Perinatal anxiety disorders are often overlooked (4, 8), commonly occurring in association with other psychiatric conditions, espe­cially depression (13, 33, 34). Prevalence rates of anxiety disorders in studies ranges widely from 6% to 39% in pregnancy (35) and from 16% to 50% in the postpartum period (36). There is inconsistent evi­dence of a specific link between the perinatal period and anxiety dis­orders, with the exception of obsessive-compulsive disorder (8, 35). According to a meta- analysis, both pregnant and postpartum women have an increased risk of developing obsessive-compulsive disorder (risk ratios 1.45 and 2.38 respectively) (37). While some obsessional thinking is common in pregnancy and following childbirth, some women are much more significantly affected with thoughts con­cerning contamination or aggression against the child that can lead to compulsive behaviours such as cleaning, avoidance of the child, or excessive checking on the child's well-being. Although causing sig­nificant distress to women, these aggressive thoughts are not acted on and only in a small proportion of cases lead to significant distress and functional impairment. Clinical episodes of obsessive-compulsive disorder in the perinatal period are much less common than obses­sional symptoms, affecting about 2.5% of women (37). Obsessions need to be distinguished from delusions that may pose a risk to the baby. Delusions are strongly held false beliefs that persist even when there is evidence that the beliefs are not true or logical. Obsessions are intrusive, reoccurring thoughts or urges, or mental images that cause anxiety and distress. However, the distinction between delusions and obsessions is not always clear-cut and can be a diagnostic challenge.

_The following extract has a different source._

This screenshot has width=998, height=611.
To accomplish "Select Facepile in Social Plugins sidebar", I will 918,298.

Randomized controlled trials for the treatment of anxiety dis­orders in the perinatal period are lacking and even non-controlled, naturalistic study evidence is also scarce (8). The treatment of peri­natal anxiety disorders largely relies on information on the treat­ment in the wider population. It is, however, not clear whether and to what extent psychosocial and psychological interventions need to be modified to be effective in the perinatal period (8). Mind-body interventions have been increasingly popular, but strong, rigorous evidence to support their effectiveness for the management of anx­iety during pregnancy or postpartum is lacking (38).

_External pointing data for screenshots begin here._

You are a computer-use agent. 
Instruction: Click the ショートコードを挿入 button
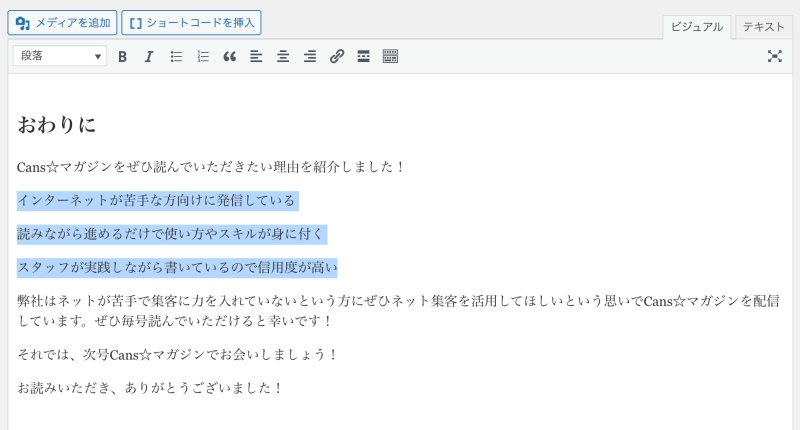[192, 22]
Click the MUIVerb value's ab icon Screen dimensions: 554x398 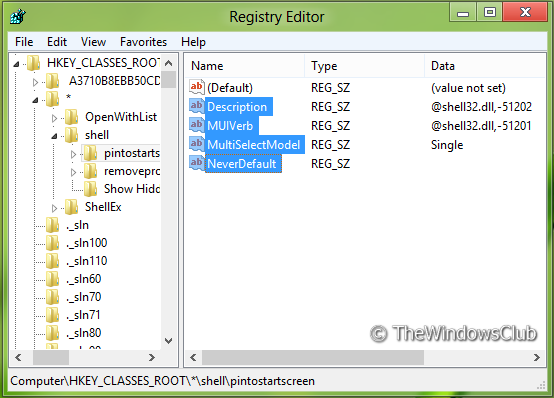197,125
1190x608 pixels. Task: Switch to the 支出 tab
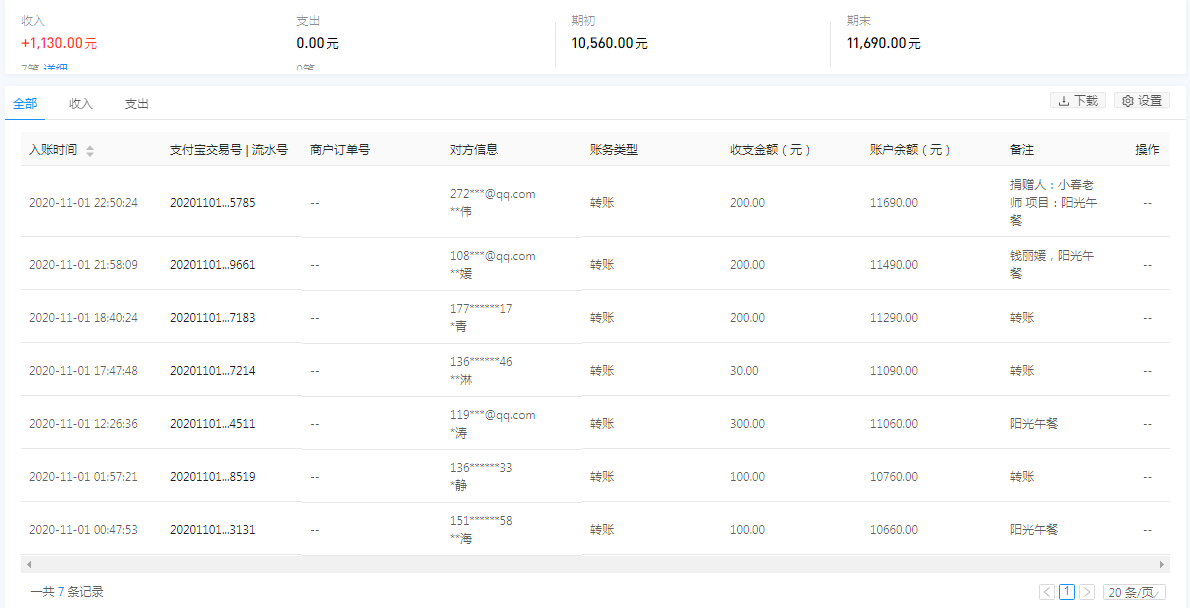[x=136, y=103]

Post-traumatic stress disorder

Perinatal post-traumatic stress disorder (PTSD) is not very well studied and recognized, with the majority of studies concerning symptoms occurring after miscarriage, termination, stillbirth (39), or traumatic birth (40). In case of perinatal loss, gestational age is positively associated with the likelihood for PTSD (39). The preva­lence of perinatal PTSD is estimated at around 1-8% (8, 41), with a higher prevalence in low-income countries compared to high- income countries and showing a high comorbidity with major de­pression, anxiety, alcohol or illicit drugs use, and suicidality (8, 42). PTSD is highly prevalent (40% according to a recent study (41)) among low-income pregnant women exposed to intimate partner violence in pregnancy and following childbirth.

Little research has been conducted on the management of peri­natal PTDS, especially in women with a preconception history of trauma. However, what is clearer is that a recent Cochrane system­atic review found little or no evidence to support psychological debriefing for women who perceive giving birth as psychologically traumatic (43).